Excessively high speed may cause extremely high database load and affect data reading performance. Therefore, Data Integration provides throttling. You can determine whether to enable or disable throttling depending on database performance and network conditions. If throttling is enabled, we recommend that you limit the speed to 30 Mbps.
In Script mode, use the following script to enable or disable throttling.
"throttle": true // Throttling enabled
"mbps": 1, // Synchronization speed
Note: When the throttling parameter is set to false, throttling is disabled, and you do not need to configure the mbps parameter.
A custom resource group refers to a local network of servers used to run synchronization tasks even when the network is unavailable.
You must configure the number of DMUs required for a task, concurrency, and throttling, regardless of whether you run the task on your own servers or on the servers provided by Alibaba Cloud. However, when a custom resource group is used, Data Integration does not bill you for the DMUs used. Instead, it bills you for the time consumed by the task for execution. For more information, see Billing.
You must make sure that each server has at least a 2 GHz processor with four cores, 8 GB of RAM, and 80 GB of disk space, for a task to run properly on a custom resource group.
When you test synchronization tasks in DataWorks, single or multiple synchronization tasks are found to be waiting for resources, and internal system errors are reported.
For example, it takes 800 seconds for the execution of a synchronization task to complete. However, the log shows that the task runs for only 18 seconds. The default resource group is used. Other running synchronization tasks, which include hundreds of entries of data synchronized from RDS to MaxCompute, wait for the resources.
The log is shown as follows.
2017-01-03 07:16:54 : State: 2(WAIT) | Total: 0R 0B | Speed: 0R/s 0B/s | Error: 0R 0B | Stage: 0.0%
Shared resources are used by many projects. If shared resources are insufficient when a task is running, the task waits for resources. In this case, task execution period increases from 18 seconds to 800 seconds.

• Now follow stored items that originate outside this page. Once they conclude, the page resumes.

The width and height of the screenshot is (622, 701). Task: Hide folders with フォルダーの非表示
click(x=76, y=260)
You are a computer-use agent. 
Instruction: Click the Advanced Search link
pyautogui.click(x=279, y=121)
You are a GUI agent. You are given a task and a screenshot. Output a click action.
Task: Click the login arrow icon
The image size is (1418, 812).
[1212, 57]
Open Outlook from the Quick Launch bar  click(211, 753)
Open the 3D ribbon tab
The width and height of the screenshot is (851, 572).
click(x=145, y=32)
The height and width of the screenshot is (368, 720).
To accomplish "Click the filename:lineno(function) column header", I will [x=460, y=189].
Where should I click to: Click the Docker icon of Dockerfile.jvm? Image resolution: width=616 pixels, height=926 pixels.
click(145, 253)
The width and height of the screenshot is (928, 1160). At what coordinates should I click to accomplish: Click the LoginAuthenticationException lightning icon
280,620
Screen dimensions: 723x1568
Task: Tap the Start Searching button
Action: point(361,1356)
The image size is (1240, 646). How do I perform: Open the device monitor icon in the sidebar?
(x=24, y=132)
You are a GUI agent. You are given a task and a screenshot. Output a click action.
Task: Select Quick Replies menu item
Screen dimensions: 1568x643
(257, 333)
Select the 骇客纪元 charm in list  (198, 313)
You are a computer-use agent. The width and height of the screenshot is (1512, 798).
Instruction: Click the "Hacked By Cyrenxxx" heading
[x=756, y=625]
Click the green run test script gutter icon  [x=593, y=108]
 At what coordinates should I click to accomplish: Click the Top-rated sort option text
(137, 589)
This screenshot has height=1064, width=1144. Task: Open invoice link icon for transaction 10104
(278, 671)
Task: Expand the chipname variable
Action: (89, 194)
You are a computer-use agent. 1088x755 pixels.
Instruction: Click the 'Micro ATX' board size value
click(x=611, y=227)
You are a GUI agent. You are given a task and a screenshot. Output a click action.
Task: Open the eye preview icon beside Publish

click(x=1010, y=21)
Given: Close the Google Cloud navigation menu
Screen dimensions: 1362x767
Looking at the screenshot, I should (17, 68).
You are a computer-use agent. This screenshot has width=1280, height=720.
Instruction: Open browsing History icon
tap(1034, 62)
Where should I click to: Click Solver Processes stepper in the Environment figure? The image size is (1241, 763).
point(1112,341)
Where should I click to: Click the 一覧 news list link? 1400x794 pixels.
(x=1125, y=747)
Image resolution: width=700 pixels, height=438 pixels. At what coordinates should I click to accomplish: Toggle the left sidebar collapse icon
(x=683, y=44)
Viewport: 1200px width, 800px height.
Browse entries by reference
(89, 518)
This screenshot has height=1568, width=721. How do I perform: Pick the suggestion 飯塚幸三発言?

If fast synchronization is required, we recommend that you run synchronization tasks during off-peak hours. A large number of synchronization tasks usually run from 00:00 to 03:00 (UTC+8). Tasks usually do not need to wait for resources during other periods.
Data from multiple data sources must be imported into a table, and synchronization tasks are set to run in a sequence. Synchronization takes a long time to process.
You can start multiple tasks at the same time. Pay attention to the following aspects during task execution.
Make sure that the target database has sufficient capacity.
When you configure your workflow, you can create a single node, and data from multiple data sources is synchronized to the target table at the same time. This method can be used only when the data source is a MySQL database. Alternatively, you can create multiple nodes in your workflow to run synchronization tasks at the same time. On each node, data from one data source is synchronized to the target table.
If tasks are waiting for resources, run the tasks during off-peak hours so that the tasks can run with a higher execution priority.
The executed SQL statement is as follows.
select bid,inviter,uid,createTime from `relatives` where createTime>='2016-10-2300:00:00'and reateTime<'2016-10-24 00:00:00';
Query statement execution started at 2016-10-25 11:01:24.875 (UTC+8). Query result return started at 2016-10-25 11:11:05.489 (UTC+8). The synchronization program waits for the database to return the SQL query result. It takes a long time before data can be written into MaxCompute.
When the SQL WHERE clause is used, no indexes are set on the createTime column, resulting in a full table scan.
We recommend that you add an index to the column you want to scan if you want to use the SQL WHERE clause.